### Passage provided
========================

These recent proposals combine different multivariate control charts with different VS procedures. A “forward” selection algorithm (FVS) has been combined with a Shewhart-type and a multivariate EWMA (MEWMA) by Wang and Jiang (2009) and Jiang et al. (2012), respectively. Other VS algorithms such as Least Absolute Shrinkage and Selection Operator (LASSO, see Tibshirani 1996) and Least Angle Regression (LAR, see Efron et al. 2004) have been proposed combined with an MEWMA-based control chart, by Zou and Qiu (2009), Zou et al. (2010) and Capizzi and Masarotto (2011), respectively. The suggested monitoring schemes differ not only in the VS algorithm but also in other aspects. In particular, the control charts based on stepwise regression assume that the number of variables that can be potentially OC is fixed a priori; this condition has been relaxed for the LASSO- and LAR-based schemes (LEWMA and LAR-EWMA, hereafter). Indeed, these control charts assume that any, proper or improper, subset of the monitored variables can potentially shift. Further, LEWMA and LAR-EWMA are based on two slightly different control statistics. In addition, LAR-EWMA is developed not only for testing the status of the process mean but also for detecting an increase in the total variability.

========================

### Tasks for this exercise
A. List every cited work in the passage on control charts, giving the authors and year for each.
B. Answer these from the passage on control charts:
(i) With which two kinds of control chart has the forward selection algorithm been combined?
(ii) What assumption of the stepwise-regression charts is relaxed for the LASSO- and LAR-based schemes?
(iii) Apart from testing the status of the process mean, what is LAR-EWMA developed to detect?
Answer from the passage on control charts by itself.

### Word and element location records

========================

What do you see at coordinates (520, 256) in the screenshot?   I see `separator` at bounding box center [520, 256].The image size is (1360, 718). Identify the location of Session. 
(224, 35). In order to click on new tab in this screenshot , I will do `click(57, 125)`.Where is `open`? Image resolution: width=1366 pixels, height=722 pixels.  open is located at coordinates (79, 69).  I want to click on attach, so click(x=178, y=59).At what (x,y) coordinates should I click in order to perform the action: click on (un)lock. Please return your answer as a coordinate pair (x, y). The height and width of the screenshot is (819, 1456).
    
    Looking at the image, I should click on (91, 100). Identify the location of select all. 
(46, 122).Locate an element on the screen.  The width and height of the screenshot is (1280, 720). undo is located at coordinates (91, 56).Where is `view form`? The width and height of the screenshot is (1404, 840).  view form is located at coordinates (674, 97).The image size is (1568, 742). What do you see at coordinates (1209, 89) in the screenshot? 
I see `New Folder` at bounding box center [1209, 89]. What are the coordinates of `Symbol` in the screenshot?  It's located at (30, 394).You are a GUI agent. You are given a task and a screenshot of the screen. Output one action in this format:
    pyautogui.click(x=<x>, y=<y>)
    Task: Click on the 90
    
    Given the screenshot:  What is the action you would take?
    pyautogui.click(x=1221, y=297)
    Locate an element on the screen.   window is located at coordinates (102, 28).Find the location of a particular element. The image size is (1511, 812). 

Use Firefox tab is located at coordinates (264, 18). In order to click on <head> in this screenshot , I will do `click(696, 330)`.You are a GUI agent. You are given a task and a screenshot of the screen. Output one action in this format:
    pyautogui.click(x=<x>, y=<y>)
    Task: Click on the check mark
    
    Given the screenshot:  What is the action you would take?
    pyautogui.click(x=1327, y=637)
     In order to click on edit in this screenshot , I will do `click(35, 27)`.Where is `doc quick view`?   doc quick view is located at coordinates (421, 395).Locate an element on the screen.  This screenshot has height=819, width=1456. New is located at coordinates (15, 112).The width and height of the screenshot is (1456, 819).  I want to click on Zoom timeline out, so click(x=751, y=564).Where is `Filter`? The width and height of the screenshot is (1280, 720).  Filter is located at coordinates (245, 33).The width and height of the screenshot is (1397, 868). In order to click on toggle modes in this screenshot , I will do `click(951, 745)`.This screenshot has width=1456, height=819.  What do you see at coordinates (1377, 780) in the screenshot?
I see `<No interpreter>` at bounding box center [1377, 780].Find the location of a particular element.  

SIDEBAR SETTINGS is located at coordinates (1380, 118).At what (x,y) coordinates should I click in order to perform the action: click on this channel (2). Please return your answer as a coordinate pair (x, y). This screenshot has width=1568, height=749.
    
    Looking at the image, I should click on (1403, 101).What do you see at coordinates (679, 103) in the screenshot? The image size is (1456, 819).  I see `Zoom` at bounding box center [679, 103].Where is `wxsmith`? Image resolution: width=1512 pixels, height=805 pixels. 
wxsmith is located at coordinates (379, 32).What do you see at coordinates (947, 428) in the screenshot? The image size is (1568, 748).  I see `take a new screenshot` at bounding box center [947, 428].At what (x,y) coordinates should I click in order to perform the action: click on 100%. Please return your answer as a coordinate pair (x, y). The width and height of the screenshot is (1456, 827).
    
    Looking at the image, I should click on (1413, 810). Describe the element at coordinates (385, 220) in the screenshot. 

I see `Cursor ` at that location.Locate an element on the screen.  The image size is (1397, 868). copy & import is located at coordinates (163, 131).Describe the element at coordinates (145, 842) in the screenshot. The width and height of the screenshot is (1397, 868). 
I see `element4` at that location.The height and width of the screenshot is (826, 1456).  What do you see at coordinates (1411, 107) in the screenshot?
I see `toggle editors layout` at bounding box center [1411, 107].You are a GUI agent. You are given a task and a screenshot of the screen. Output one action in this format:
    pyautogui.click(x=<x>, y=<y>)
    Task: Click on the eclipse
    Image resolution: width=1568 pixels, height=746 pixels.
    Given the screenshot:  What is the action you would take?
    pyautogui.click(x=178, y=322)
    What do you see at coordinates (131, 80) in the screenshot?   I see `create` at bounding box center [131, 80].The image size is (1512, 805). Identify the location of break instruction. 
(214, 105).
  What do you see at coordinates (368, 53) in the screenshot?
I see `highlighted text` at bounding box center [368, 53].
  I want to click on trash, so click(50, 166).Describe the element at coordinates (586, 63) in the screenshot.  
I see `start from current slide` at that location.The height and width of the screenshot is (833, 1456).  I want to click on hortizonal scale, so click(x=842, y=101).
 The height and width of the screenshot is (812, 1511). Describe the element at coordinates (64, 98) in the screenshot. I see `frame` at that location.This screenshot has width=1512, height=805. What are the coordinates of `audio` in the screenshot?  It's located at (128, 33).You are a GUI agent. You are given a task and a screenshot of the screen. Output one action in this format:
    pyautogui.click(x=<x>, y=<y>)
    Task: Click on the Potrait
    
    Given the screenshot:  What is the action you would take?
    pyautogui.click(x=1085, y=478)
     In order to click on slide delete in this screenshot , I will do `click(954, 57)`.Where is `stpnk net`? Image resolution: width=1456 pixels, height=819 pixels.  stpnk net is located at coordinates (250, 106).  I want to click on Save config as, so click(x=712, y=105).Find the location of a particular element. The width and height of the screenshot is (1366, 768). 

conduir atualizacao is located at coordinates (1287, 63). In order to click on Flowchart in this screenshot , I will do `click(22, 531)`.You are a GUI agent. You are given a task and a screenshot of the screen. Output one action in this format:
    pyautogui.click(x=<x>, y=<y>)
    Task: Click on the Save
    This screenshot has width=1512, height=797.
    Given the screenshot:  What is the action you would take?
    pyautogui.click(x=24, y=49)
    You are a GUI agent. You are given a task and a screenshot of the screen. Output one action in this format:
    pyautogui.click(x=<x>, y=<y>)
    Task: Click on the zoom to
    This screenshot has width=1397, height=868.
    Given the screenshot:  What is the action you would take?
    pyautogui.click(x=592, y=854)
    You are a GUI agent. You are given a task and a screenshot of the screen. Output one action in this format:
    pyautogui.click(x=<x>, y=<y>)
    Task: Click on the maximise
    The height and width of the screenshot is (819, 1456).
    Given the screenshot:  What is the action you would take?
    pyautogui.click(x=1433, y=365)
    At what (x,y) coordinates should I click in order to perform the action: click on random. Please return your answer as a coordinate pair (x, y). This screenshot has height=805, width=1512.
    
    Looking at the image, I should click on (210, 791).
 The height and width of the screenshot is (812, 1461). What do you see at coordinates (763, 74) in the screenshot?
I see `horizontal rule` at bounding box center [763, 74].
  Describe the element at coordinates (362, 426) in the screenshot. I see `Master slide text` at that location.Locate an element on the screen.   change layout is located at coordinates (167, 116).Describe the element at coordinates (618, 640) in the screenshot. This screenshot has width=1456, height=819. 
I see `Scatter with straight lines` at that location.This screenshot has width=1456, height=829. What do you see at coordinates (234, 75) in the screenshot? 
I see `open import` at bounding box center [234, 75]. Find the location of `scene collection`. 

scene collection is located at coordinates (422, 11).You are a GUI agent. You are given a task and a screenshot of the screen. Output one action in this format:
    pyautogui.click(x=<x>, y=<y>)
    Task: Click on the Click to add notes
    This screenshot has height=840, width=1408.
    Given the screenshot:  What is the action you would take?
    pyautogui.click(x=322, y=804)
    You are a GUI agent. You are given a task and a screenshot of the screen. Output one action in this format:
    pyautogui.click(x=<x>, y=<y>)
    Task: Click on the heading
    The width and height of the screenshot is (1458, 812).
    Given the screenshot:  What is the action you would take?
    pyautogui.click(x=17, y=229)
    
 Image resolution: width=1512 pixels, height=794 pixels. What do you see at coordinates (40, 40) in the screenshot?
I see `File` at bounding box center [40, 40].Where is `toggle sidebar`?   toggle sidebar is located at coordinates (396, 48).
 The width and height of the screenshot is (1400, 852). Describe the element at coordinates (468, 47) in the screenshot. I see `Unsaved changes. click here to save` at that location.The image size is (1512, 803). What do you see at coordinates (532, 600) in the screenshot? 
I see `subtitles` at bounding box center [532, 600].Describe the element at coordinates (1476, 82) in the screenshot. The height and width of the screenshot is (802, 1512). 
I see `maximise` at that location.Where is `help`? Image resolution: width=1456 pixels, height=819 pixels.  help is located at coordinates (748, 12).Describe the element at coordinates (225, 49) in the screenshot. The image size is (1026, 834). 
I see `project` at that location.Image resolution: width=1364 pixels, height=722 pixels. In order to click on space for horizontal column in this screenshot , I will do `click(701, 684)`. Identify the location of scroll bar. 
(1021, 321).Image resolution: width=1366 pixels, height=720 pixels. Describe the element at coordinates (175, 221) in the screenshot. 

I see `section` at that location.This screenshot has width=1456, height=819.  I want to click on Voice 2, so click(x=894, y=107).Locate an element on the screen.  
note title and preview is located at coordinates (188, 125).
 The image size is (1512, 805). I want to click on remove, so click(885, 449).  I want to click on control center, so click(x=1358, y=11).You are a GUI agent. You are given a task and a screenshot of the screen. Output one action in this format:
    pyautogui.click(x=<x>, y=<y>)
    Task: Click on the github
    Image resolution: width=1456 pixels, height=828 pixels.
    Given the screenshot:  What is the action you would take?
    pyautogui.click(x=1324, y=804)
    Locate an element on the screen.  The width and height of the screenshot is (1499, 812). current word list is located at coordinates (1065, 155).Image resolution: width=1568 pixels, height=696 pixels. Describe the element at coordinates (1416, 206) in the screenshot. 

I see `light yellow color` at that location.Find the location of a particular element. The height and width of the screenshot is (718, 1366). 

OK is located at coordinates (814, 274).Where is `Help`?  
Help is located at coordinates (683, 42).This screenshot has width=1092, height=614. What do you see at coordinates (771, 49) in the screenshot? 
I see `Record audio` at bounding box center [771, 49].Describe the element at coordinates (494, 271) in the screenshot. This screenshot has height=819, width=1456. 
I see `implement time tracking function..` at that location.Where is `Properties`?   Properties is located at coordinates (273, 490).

========================

### Answers to the exercise
A.
Wang and Jiang (2009)
Jiang et al. (2012)
Tibshirani (1996)
Efron et al. (2004)
Zou and Qiu (2009)
Zou et al. (2010)
Capizzi and Masarotto (2011)

B.
(i) A Shewhart-type chart and a multivariate EWMA (MEWMA).
(ii) That the number of variables that can potentially be OC is fixed a priori.
(iii) An increase in the total variability.